I have a scenario that repeats itself every few hours. In every few hours, there is a sudden increase in row exclusive locks in PostgreSQL DB. In Meantime there seems that some queries are not responded in time and causes connection exhaustion to happen that PostgreSQL does not accept new clients anymore. After 2-3 minutes locks and connection numbers drops and the system comes back to normal state again.
I wonder if auto vacuum can be the root cause of this? I see analyze and vacuum (NOT FULL VACCUM) take about 20 seconds to complete on one of the tables. I have INSERT,SELECT,UPDATE and DELETE operations going on from my application and I don't have DDL commands (ALTER TABLE, DROP TABLE, CREATE INDEX, ...) going on. Can auto vacuum procedure conflict with queries from my application and cause them to wait until vacuum has completed? Or it's all the applications and my bad design fault? I should say one of my tables has a field of type jsonb that keeps relatively large data for each row (10 MB roughly).

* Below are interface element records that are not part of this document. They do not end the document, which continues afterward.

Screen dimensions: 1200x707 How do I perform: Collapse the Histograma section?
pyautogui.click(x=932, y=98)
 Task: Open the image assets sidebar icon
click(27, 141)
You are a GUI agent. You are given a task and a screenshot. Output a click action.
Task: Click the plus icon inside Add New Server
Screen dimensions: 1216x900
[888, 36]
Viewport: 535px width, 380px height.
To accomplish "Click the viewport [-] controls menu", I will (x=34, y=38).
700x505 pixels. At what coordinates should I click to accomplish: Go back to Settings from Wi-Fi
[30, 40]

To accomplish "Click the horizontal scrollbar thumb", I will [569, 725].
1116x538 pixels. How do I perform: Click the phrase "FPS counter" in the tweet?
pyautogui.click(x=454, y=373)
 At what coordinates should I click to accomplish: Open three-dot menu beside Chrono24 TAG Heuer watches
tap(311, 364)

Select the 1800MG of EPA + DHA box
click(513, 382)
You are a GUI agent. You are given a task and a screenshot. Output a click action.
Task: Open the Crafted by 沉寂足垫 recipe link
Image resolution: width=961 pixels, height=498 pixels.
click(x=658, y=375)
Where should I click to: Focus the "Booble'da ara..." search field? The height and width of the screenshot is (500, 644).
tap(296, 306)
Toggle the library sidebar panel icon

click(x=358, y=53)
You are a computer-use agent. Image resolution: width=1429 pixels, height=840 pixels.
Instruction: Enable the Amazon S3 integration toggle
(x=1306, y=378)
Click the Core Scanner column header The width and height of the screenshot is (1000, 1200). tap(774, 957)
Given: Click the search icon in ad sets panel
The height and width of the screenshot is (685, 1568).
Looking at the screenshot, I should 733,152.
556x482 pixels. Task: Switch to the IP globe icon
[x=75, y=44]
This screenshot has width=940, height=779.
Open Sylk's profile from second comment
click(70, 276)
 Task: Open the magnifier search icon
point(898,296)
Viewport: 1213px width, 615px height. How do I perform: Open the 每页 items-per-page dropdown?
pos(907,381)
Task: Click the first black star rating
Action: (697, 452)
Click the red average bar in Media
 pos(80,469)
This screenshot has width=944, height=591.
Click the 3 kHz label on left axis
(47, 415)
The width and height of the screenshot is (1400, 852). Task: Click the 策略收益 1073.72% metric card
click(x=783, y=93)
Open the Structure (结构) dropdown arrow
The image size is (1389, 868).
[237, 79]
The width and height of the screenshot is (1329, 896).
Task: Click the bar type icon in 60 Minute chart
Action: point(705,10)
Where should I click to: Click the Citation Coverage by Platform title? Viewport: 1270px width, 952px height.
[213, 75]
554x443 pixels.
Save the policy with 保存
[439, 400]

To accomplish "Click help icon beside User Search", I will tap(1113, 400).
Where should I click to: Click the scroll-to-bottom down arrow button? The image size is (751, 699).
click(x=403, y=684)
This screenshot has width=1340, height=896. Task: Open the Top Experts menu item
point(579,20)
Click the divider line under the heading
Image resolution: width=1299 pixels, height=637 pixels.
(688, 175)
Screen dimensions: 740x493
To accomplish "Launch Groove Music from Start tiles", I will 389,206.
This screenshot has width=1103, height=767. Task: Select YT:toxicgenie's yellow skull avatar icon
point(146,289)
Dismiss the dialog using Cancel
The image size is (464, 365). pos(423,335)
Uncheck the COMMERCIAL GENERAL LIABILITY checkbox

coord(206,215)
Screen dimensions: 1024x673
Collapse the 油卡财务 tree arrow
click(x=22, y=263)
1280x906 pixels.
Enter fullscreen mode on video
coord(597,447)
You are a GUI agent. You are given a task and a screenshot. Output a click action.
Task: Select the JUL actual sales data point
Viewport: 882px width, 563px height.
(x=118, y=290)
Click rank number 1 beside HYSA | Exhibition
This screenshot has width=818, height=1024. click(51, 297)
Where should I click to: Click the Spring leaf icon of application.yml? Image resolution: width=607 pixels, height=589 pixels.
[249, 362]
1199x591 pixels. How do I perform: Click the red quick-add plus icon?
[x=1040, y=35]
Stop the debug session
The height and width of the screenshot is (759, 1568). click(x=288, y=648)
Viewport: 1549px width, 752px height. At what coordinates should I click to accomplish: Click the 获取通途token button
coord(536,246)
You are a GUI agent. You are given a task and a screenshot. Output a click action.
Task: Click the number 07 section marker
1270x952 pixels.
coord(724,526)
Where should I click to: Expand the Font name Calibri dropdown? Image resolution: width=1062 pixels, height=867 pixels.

I have attached an image from monitoring application that shows the sudden increase in row exclusive locks.
ROW EXCLUSIVE locks are perfectly harmless; they are taken on tables against which DML statements run. Your graph reveals nothing. You should set log_lock_waits = on and log_min_duration_statement to a reasonable value. Perhaps you can spot something in the logs. Also, watch out for long running transactions.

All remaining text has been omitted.